The latest issue of JAS showcases cutting-edge scholarship across a vast array of disciplinary fields that include but are by no means restricted to debates and approaches within US print cultures, intellectual history, African diasporic studies, Caribbean studies, political philosophy, film and television studies, US literary cultures and performance traditions, music history, photography, and US southern studies. The issue begins with Janice Radway's essay, based on her Plenary Address at the UK British Association for American Studies Annual Conference hosted by the University of Birmingham in 2013. A tour de force, Radway comes to grips with “Girl Zine Networks, Underground Itineraries, and Riot Grrrl History.” Powerfully raising “questions about how to narrate the disparate activities that coalesced around certain female-fronted punk bands in the 1990s and continued in mutating form for some time after,” she makes hard-hitting “sense of the struggle for new social forms in the 1990s and beyond.”
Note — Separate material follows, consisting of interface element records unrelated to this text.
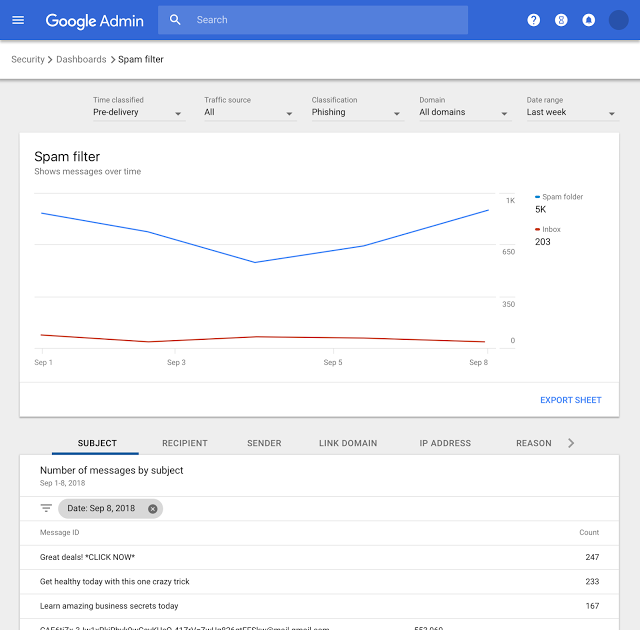
Task: Open the Domain filter dropdown
Action: pyautogui.click(x=464, y=113)
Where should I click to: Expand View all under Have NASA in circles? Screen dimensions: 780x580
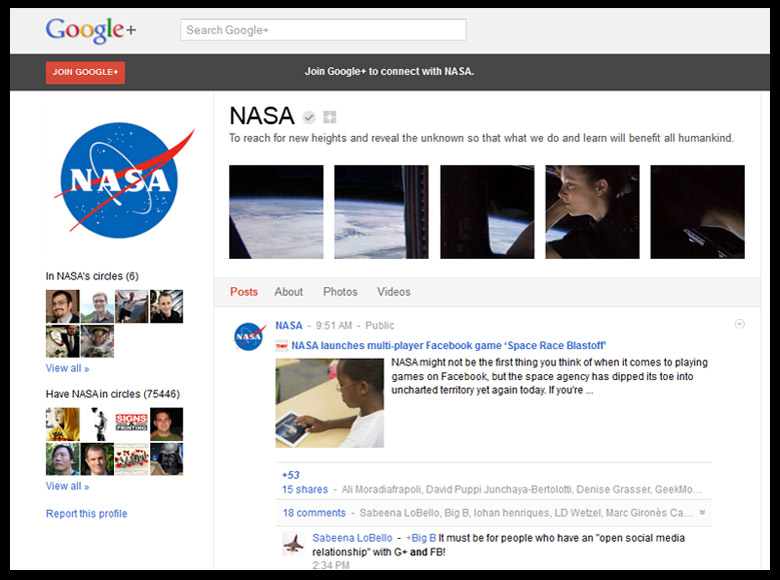coord(67,486)
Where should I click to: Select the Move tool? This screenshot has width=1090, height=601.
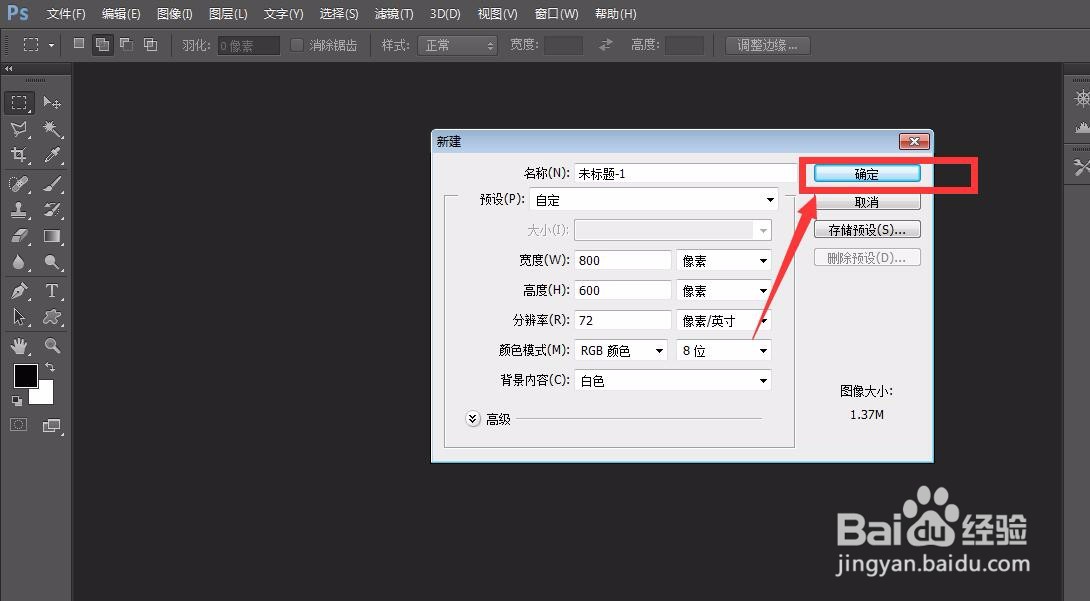[52, 102]
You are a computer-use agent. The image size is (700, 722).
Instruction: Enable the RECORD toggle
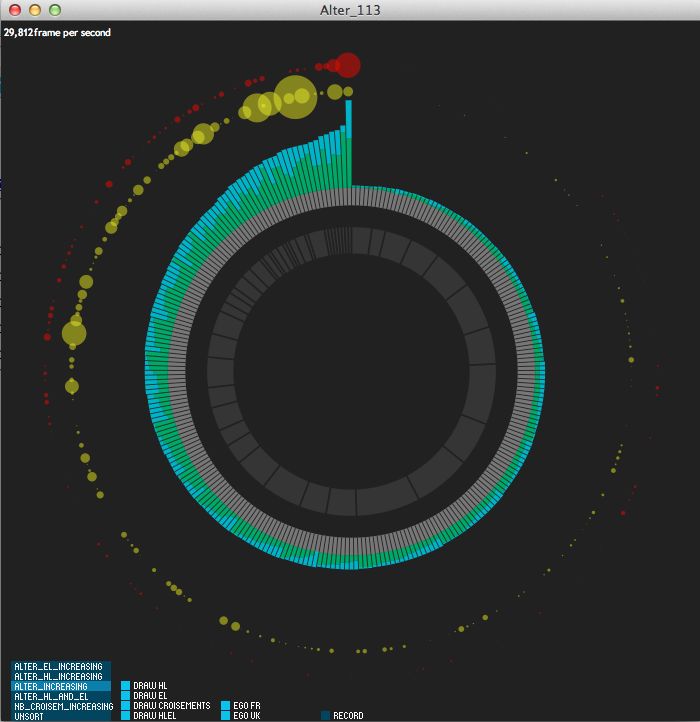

Working with a multi- and interdisciplinary scholarly practice, Esther Lezra pioneers an alternative theoretical language in which to do justice to the otherwise invisibilized “knowledge produced by colonial and enslaved peoples” as writ large in Denis Diderot's Les bijoux indiscrets. Refocussing our theoretical lens, Nicholas Higgins turns to a philosophical investigation into human nature to provide a stimulating “comparison of Benjamin Franklin's and George Whitefield's teachings on human perfection.” Shifting centuries, Alexander Olson provides a groundbreaking examination of Eadweard Muybridge, a pioneer of motion-picture technology, who undertook “several photographic studies of animal and human movement in the late nineteenth century.” Laura Goldblatt sheds fresh light on the shifting relationships between aesthetic, social, political, and ideological contexts within F. Scott Fitzgerald's oeuvre by examining “The Great Gatsby's Cold War rise to explain its subsequent canonization.” Matt Sandler shifts our attention to “patent medicine shows” to make the groundbreaking claim that “the medicine show had a decisive impact on the blues by providing not simply training in performance, but also an impetus for the notorious suggestiveness of its lyric code.”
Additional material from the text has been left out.